Just had to tell you about our awesome weekend. I had the pleasure to attend a ladies' retriever training camp near Pensacola, held by Carol Cassity and friends, including many MH handlers and hunt test judges. Four days of training on magnificent grounds and outstanding instruction. Each day we did 2-4 setups, mainly marks but blinds and drills too. 
I was so pleased with my guys, some of the marks were INCREDIBLE and much more meaty than what we would normally throw. I felt good because my two were able to either figure them out on their own, or when help was needed, they understood and could conquer the concept. We had retrievers of all shapes and sizes -- mainly Chesapeakes, several goldens, two labs, two tollers and three Curly-coats! All GREAT working dogs and very talented handlers. 
We feel primed for the hunt test season. Still a lot to go home and work on, but very encouraging too.


----------



## esSJay (Apr 13, 2009)

Sounds like a great time! 

Just noticed that you've added another dog to your siggy - congrats! Is he new or have you had him for a while?


----------



## AmberSunrise (Apr 1, 2009)

Sounds like an incredible weekend!


----------



## sterregold (Dec 9, 2009)

Jealous! I got so much out of the day and a half I spent training with Carol this summer. Hoping she makes it up here this year!


----------



## RedDogs (Jan 30, 2010)

Jealous! !!! Sounds like fun!


----------



## hotel4dogs (Sep 29, 2008)

add me to the incredibly jealous list!!!!!!! Sounds awesome!!!


----------



## hollyk (Feb 21, 2009)

What a great start to the New Year.


----------



## DNL2448 (Feb 13, 2009)

Okay, not fair!
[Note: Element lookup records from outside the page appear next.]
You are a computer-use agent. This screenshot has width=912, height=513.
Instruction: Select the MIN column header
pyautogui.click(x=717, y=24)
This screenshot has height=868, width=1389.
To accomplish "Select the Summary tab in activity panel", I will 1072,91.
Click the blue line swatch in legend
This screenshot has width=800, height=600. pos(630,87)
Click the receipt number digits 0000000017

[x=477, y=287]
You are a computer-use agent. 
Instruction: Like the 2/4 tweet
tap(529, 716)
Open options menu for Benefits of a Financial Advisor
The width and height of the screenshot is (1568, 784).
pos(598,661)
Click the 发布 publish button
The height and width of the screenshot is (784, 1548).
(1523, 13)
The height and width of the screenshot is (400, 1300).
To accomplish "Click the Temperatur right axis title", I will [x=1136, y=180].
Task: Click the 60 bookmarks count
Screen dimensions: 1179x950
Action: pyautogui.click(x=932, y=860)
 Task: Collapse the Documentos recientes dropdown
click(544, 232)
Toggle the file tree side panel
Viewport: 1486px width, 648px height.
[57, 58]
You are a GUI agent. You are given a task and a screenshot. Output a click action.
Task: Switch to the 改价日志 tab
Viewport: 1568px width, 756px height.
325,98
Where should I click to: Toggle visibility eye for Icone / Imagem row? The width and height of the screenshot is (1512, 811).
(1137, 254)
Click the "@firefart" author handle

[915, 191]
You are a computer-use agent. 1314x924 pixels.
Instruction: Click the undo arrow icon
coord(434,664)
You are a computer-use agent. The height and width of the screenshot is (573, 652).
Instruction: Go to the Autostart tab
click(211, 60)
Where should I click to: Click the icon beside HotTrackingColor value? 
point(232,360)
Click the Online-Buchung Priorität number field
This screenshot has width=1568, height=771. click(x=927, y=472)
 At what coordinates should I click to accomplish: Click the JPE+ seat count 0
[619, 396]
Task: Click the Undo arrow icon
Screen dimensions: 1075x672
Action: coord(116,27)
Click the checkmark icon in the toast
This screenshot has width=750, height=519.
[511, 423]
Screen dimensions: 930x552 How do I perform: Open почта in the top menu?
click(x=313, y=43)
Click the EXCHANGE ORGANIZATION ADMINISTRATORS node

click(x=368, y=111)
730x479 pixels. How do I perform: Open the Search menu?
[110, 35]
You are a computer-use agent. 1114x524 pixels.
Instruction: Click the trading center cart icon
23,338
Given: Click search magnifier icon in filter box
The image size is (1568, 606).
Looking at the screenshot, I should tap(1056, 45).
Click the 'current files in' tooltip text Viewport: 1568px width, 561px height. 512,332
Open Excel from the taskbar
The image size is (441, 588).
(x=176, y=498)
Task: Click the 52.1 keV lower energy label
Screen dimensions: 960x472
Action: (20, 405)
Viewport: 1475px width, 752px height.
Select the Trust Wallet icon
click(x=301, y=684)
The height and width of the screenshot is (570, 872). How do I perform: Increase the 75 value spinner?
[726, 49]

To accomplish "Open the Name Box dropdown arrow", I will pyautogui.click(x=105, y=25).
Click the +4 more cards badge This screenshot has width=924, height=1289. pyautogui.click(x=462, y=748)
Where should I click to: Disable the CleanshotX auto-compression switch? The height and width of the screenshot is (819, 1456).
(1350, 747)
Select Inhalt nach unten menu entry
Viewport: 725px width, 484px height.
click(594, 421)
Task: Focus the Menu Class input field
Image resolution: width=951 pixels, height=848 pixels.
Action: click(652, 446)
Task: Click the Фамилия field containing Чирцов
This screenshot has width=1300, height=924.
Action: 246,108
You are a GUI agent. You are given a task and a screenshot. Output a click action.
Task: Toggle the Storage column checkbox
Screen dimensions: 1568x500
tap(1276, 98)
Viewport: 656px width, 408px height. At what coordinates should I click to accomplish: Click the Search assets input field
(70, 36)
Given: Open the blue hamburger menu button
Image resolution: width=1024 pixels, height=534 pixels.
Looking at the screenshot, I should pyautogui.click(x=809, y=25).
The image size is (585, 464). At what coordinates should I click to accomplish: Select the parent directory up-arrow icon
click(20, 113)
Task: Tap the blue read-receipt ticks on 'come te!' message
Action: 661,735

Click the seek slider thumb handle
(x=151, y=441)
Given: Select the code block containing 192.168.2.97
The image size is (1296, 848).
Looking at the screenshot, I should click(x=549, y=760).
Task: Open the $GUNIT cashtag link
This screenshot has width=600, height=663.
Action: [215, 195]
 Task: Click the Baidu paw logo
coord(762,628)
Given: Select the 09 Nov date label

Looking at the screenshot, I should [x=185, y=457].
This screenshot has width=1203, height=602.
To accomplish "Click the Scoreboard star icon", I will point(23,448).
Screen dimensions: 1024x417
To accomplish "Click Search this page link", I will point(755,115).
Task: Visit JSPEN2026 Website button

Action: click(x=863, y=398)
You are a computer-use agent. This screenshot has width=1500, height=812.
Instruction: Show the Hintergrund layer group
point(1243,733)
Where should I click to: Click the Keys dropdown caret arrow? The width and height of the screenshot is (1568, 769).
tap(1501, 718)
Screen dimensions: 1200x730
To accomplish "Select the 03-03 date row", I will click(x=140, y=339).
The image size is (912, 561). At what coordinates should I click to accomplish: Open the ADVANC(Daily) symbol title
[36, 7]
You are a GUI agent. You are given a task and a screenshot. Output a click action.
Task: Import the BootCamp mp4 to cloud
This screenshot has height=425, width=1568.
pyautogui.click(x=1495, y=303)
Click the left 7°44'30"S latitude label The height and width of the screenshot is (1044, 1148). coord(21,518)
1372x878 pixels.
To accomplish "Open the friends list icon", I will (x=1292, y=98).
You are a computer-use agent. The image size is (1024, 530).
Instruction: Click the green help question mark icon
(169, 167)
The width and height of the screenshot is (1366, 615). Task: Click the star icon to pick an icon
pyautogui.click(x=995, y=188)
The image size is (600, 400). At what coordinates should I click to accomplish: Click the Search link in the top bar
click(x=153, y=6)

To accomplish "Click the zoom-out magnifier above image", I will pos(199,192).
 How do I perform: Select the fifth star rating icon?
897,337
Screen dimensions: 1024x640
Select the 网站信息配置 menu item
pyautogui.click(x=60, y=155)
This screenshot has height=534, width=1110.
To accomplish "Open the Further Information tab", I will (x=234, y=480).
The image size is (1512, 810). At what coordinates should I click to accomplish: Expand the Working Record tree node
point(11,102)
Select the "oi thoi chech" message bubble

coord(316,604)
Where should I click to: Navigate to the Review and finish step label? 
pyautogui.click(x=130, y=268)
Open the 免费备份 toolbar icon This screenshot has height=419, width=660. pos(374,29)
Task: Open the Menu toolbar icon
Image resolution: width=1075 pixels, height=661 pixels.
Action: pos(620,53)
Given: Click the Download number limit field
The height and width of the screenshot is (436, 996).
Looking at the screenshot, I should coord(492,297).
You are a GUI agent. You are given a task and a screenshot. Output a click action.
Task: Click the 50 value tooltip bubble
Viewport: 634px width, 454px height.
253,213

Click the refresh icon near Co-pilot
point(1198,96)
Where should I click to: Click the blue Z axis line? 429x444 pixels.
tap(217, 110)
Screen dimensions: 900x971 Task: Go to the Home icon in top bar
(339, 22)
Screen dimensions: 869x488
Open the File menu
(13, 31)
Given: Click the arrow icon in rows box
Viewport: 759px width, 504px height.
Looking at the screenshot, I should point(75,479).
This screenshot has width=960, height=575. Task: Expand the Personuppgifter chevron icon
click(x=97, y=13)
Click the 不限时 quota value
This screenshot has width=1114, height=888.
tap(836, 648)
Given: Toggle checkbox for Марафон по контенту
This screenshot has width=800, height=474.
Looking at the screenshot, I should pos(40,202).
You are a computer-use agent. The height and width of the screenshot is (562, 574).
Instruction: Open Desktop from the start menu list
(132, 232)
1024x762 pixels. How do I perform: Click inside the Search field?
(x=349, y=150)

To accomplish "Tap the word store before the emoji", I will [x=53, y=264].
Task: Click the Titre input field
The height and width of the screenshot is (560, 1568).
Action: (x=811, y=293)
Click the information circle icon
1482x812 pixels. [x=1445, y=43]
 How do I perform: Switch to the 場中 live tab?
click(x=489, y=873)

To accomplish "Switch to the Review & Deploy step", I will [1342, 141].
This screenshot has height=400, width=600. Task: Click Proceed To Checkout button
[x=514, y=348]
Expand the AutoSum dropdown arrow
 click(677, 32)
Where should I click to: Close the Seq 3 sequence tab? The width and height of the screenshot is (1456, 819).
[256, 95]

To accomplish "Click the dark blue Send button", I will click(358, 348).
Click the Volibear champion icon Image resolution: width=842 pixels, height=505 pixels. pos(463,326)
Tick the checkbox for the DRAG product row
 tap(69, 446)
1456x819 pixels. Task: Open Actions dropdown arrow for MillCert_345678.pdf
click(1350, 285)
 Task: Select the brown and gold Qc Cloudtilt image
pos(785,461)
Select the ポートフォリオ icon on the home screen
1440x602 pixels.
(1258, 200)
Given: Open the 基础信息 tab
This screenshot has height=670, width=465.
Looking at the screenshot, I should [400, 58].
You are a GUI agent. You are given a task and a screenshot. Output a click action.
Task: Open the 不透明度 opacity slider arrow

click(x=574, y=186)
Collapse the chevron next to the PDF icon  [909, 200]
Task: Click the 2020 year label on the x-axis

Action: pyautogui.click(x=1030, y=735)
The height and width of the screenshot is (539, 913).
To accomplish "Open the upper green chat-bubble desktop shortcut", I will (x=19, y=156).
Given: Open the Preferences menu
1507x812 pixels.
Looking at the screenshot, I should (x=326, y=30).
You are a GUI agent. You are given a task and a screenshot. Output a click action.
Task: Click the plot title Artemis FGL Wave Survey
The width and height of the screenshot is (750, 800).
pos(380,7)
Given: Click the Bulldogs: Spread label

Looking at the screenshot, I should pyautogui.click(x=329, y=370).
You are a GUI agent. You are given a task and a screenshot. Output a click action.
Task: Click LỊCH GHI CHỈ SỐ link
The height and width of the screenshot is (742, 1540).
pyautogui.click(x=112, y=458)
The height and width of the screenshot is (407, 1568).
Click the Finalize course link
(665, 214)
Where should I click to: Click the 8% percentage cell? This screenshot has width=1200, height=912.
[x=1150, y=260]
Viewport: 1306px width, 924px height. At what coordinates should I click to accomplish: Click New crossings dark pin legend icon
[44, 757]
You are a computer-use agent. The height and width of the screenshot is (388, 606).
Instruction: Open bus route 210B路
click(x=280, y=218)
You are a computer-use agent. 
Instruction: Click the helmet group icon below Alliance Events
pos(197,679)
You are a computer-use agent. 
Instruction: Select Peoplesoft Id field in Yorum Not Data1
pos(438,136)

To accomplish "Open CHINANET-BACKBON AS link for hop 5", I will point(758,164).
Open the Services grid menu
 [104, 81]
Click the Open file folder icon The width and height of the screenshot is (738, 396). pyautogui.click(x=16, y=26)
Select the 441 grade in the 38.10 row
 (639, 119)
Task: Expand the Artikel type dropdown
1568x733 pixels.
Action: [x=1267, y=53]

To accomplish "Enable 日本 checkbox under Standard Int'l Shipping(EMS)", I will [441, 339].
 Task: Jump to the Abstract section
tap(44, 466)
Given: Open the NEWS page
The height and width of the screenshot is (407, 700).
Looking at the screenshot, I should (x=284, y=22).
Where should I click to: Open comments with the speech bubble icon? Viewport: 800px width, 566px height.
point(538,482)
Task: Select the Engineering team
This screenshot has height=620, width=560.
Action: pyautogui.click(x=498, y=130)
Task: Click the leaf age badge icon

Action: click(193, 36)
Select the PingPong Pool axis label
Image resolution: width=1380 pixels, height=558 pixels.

I want something like that on the West Coast too. Guess that would make me jealous as well.


----------



## Kmullen (Feb 17, 2010)

SOOOOOOOO Jealous....especially since I only live 3 hours away and I would have went!!!! AWWW MAN!!!! LUCKY!!!


----------



## K9-Design (Jan 18, 2009)

Yes the "third" dog is Blade, my show dog who I co-own with his breeder Denise Werner of Ohio. I had him last year for 3 months and have had him this year, well last year, since April 2010. I'll have him until he finishes his CH and JH.


----------



## sammydog (Aug 23, 2008)

Sounds like a blast! I would love to do something like that... I was going to ask about the new pup as well, cutie!


----------



## GoldenSail (Dec 30, 2008)

Jealous! Sounds like fun...


----------



## Maxs Mom (Mar 22, 2008)

I am jealous... sure about the training but the fact you can do it OUTSIDE!!!! 

I am thinking about throwing bumpers for Gabby in the backyard, but I know I will freeze my heebie jeebies.... 

I want someone here to help me NOW....I don't want to wait until spring. Yes I am doing stuff.... just don't know if I am doing the right stuff....


----------